:: Records to process

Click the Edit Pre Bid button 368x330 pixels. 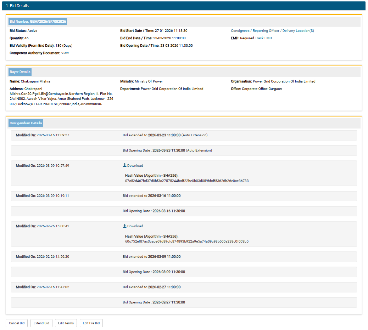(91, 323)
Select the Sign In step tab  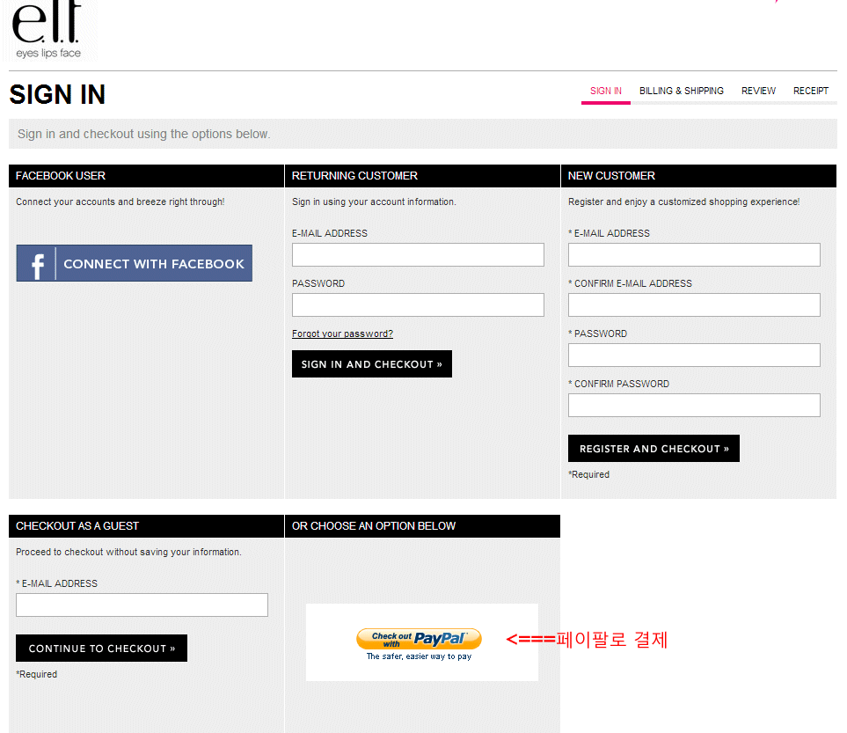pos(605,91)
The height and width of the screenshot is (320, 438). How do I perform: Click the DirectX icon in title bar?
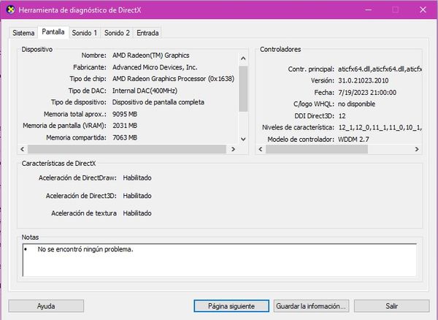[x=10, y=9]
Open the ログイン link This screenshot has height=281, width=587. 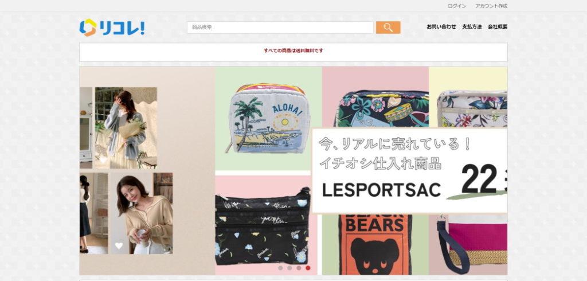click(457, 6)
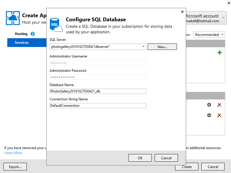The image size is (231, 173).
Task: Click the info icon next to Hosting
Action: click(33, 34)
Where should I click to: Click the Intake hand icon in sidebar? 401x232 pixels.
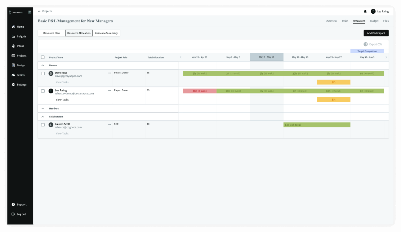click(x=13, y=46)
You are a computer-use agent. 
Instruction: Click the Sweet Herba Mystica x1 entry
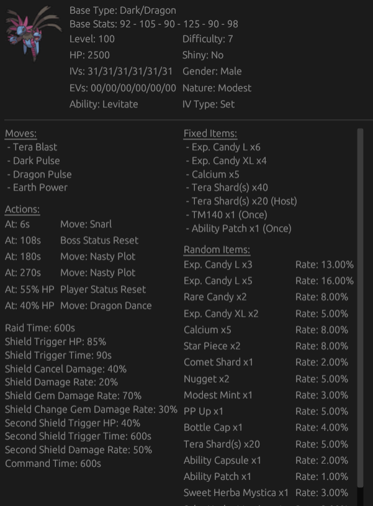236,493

::::
:: Records to process

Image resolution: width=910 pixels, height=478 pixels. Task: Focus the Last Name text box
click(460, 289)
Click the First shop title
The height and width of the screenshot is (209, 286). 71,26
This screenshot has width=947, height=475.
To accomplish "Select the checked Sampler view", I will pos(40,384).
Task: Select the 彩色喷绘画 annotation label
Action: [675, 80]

::::

- What to produce -
Only the lines above from the line containing "Image resolution: width=910" through the line containing "This screenshot has width=947, height=475." should be retyped, exactly and with both ends included.

- Exercise answer -
Image resolution: width=910 pixels, height=478 pixels. Task: Focus the Last Name text box
click(460, 289)
Click the First shop title
The height and width of the screenshot is (209, 286). 71,26
This screenshot has width=947, height=475.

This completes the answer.